**What this task involves:** Every picture should be left out, but the lines below must be repeated exactly.

**Data for the task:**
======
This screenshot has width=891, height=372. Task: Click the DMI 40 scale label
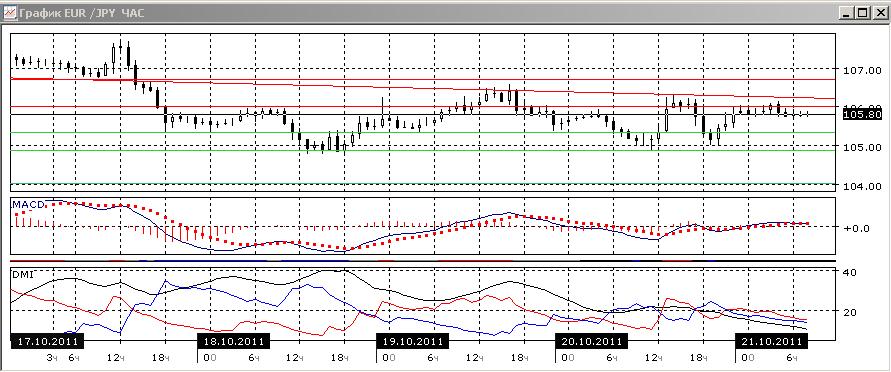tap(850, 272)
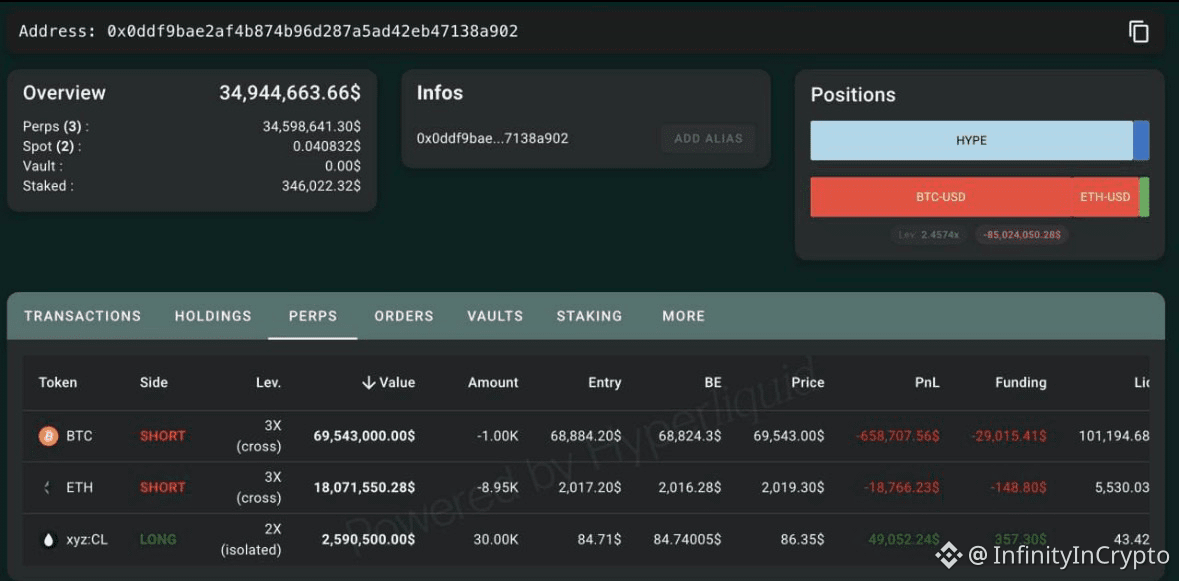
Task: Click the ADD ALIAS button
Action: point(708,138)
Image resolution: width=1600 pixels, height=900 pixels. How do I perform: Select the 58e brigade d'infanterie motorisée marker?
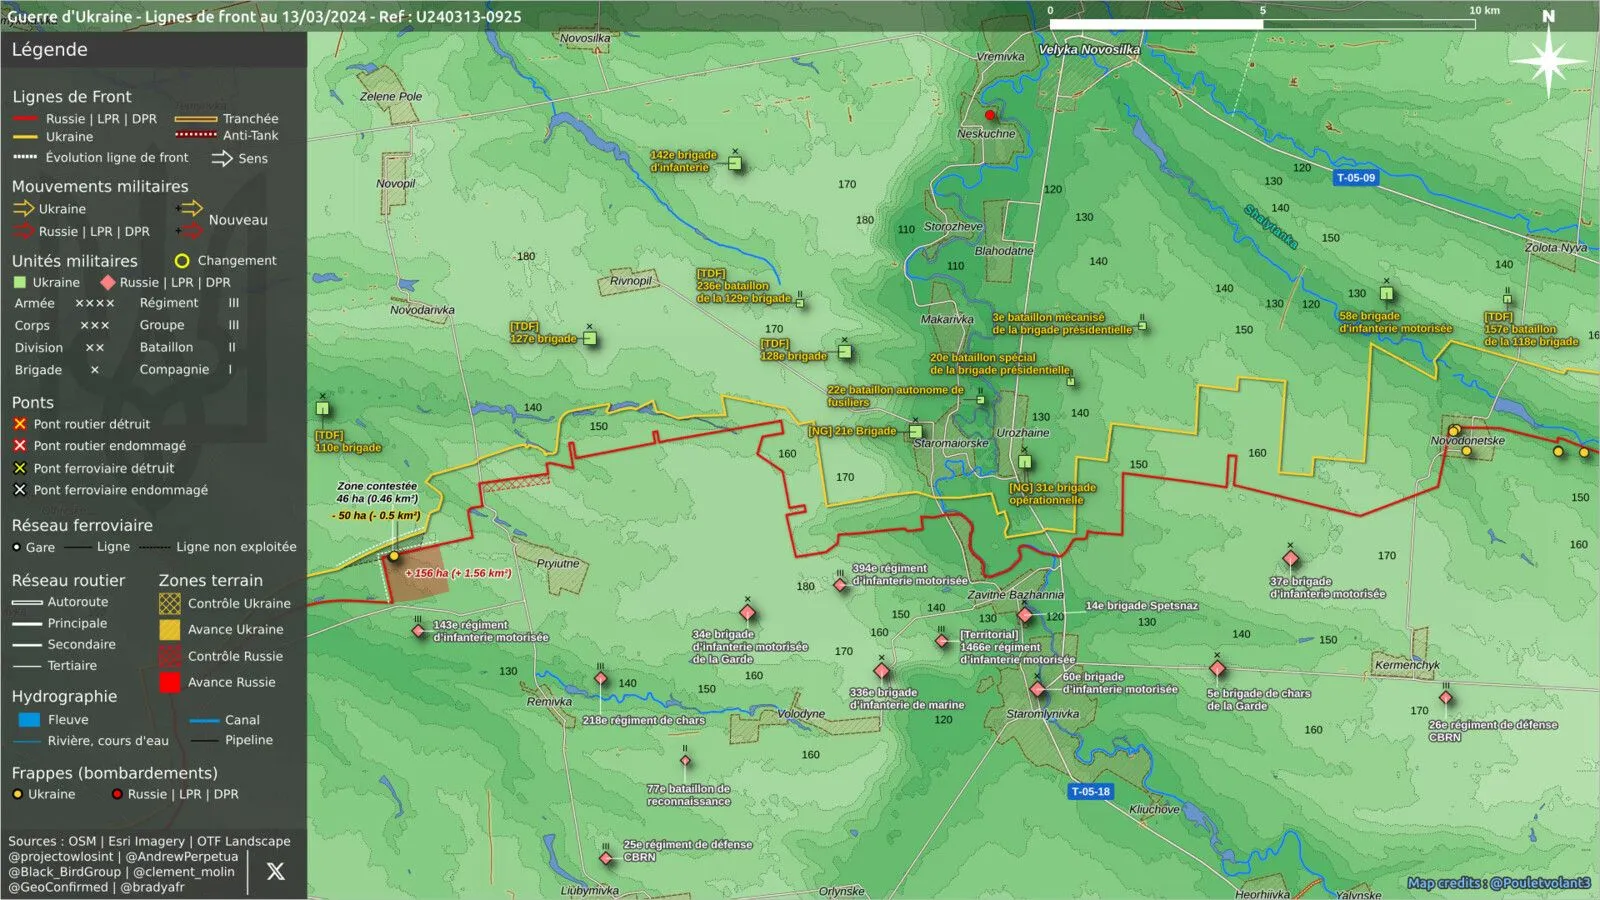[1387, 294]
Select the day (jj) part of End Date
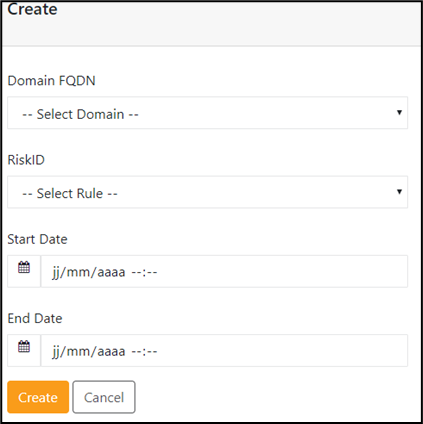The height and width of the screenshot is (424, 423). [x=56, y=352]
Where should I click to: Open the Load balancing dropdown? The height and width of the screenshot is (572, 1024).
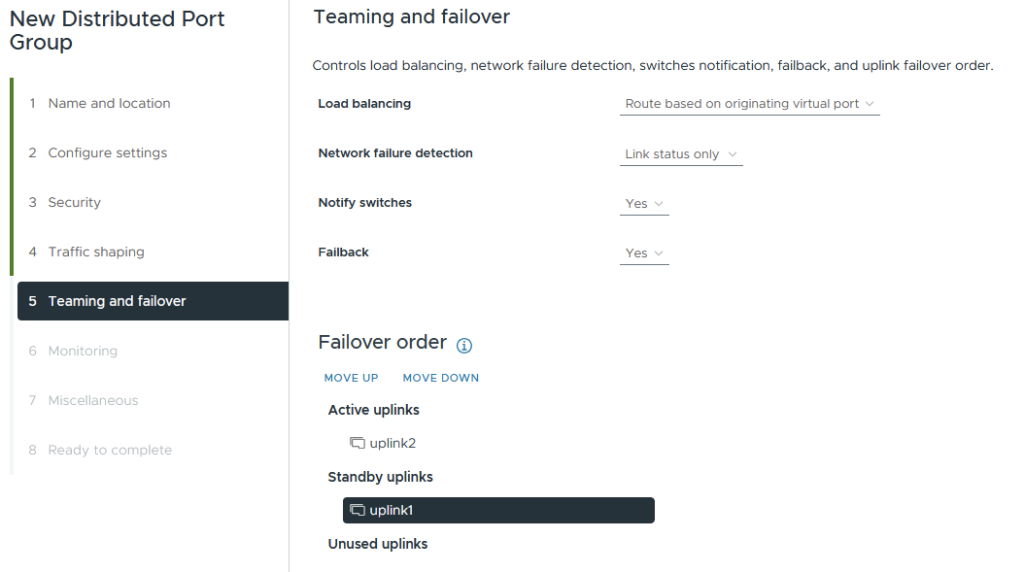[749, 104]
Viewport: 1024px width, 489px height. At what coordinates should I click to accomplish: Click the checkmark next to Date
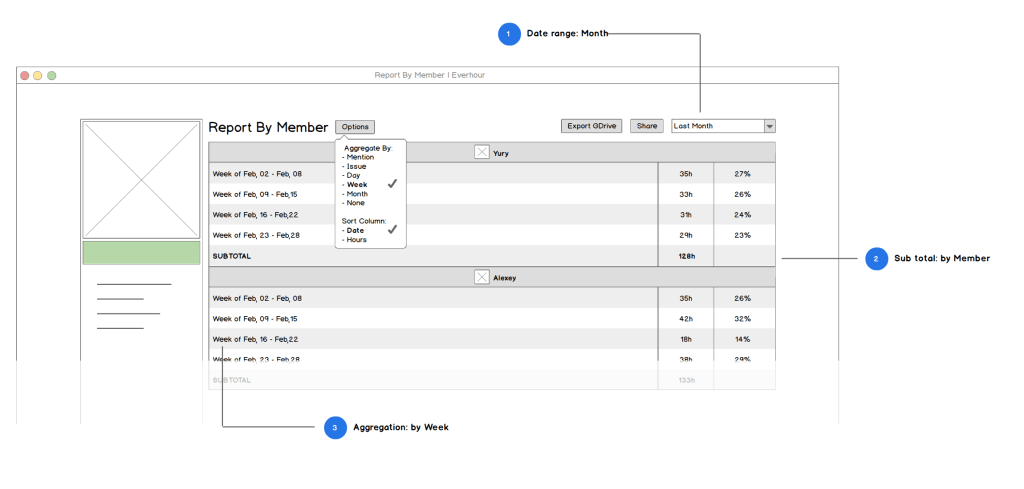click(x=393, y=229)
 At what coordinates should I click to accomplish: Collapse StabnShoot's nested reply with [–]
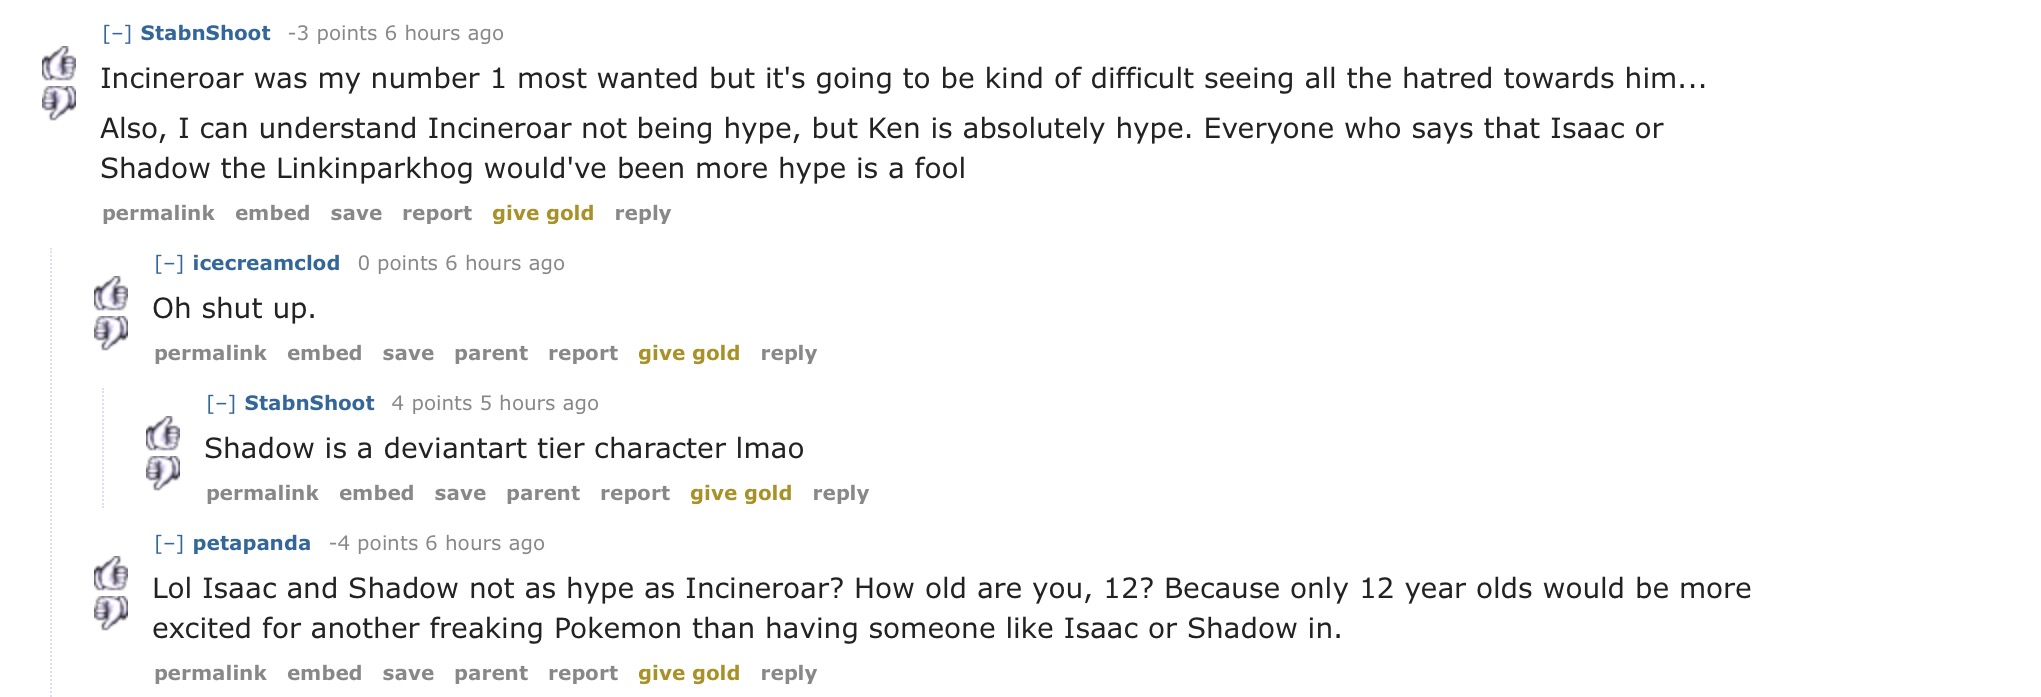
======
**Task response:**
This screenshot has width=891, height=372. Task: Click the DMI 40 scale label
tap(850, 272)
Task: Click the ADD ALIAS button
Action: point(708,138)
Image resolution: width=1600 pixels, height=900 pixels. How do I perform: Select the 58e brigade d'infanterie motorisée marker?
[1387, 294]
Select the day (jj) part of End Date
The height and width of the screenshot is (424, 423). [x=56, y=352]
Where should I click to: Open the Load balancing dropdown? The height and width of the screenshot is (572, 1024).
[749, 104]
Viewport: 1024px width, 489px height. At what coordinates should I click to accomplish: Click the checkmark next to Date
click(x=393, y=229)
 At what coordinates should I click to accomplish: Collapse StabnShoot's nested reply with [–]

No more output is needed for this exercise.